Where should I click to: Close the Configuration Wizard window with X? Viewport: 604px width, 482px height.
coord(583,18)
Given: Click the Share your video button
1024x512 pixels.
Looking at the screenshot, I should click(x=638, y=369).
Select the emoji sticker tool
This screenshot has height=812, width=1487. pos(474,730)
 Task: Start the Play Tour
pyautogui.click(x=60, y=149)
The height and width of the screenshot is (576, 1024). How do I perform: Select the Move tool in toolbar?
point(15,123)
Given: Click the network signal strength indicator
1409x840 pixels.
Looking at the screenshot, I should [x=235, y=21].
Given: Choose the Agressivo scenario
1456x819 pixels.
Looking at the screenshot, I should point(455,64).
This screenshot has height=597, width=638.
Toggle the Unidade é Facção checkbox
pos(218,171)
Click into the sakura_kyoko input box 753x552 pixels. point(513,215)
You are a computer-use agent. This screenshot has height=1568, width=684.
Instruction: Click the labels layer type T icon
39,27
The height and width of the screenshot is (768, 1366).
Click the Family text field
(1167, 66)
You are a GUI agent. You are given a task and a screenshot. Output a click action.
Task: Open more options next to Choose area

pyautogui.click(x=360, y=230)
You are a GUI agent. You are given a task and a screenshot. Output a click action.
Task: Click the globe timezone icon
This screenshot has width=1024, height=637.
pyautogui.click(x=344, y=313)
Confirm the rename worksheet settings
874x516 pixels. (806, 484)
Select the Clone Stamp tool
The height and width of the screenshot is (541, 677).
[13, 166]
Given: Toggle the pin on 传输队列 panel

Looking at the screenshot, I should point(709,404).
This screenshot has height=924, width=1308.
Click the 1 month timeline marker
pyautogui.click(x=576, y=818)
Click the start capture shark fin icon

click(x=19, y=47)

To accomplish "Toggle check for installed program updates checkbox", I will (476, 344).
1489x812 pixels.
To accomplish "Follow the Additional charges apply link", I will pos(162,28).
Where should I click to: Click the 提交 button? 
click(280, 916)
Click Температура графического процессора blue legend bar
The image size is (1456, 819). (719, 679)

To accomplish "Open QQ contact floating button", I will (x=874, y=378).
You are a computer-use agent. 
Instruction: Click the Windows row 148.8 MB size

★ ★ ★

Task details
Rewrite all the rows above, changing each "checkbox" to "check box" and leaving everything else untouched.

Written response
Where should I click to: Close the Configuration Wizard window with X? Viewport: 604px width, 482px height.
coord(583,18)
Given: Click the Share your video button
1024x512 pixels.
Looking at the screenshot, I should click(x=638, y=369).
Select the emoji sticker tool
This screenshot has height=812, width=1487. pos(474,730)
 Task: Start the Play Tour
pyautogui.click(x=60, y=149)
The height and width of the screenshot is (576, 1024). How do I perform: Select the Move tool in toolbar?
point(15,123)
Given: Click the network signal strength indicator
1409x840 pixels.
Looking at the screenshot, I should [x=235, y=21].
Given: Choose the Agressivo scenario
1456x819 pixels.
Looking at the screenshot, I should point(455,64).
This screenshot has height=597, width=638.
Toggle the Unidade é Facção check box
pos(218,171)
Click into the sakura_kyoko input box 753x552 pixels. point(513,215)
You are a computer-use agent. This screenshot has height=1568, width=684.
Instruction: Click the labels layer type T icon
39,27
The height and width of the screenshot is (768, 1366).
Click the Family text field
(1167, 66)
You are a GUI agent. You are given a task and a screenshot. Output a click action.
Task: Open more options next to Choose area

pyautogui.click(x=360, y=230)
You are a GUI agent. You are given a task and a screenshot. Output a click action.
Task: Click the globe timezone icon
This screenshot has width=1024, height=637.
pyautogui.click(x=344, y=313)
Confirm the rename worksheet settings
874x516 pixels. (806, 484)
Select the Clone Stamp tool
The height and width of the screenshot is (541, 677).
[13, 166]
Given: Toggle the pin on 传输队列 panel

Looking at the screenshot, I should point(709,404).
This screenshot has height=924, width=1308.
Click the 1 month timeline marker
pyautogui.click(x=576, y=818)
Click the start capture shark fin icon

click(x=19, y=47)

To accomplish "Toggle check for installed program updates check box", I will (476, 344).
1489x812 pixels.
To accomplish "Follow the Additional charges apply link", I will pos(162,28).
Where should I click to: Click the 提交 button? 
click(280, 916)
Click Температура графического процессора blue legend bar
The image size is (1456, 819). (719, 679)

To accomplish "Open QQ contact floating button", I will (x=874, y=378).
You are a computer-use agent. 
Instruction: Click the Windows row 148.8 MB size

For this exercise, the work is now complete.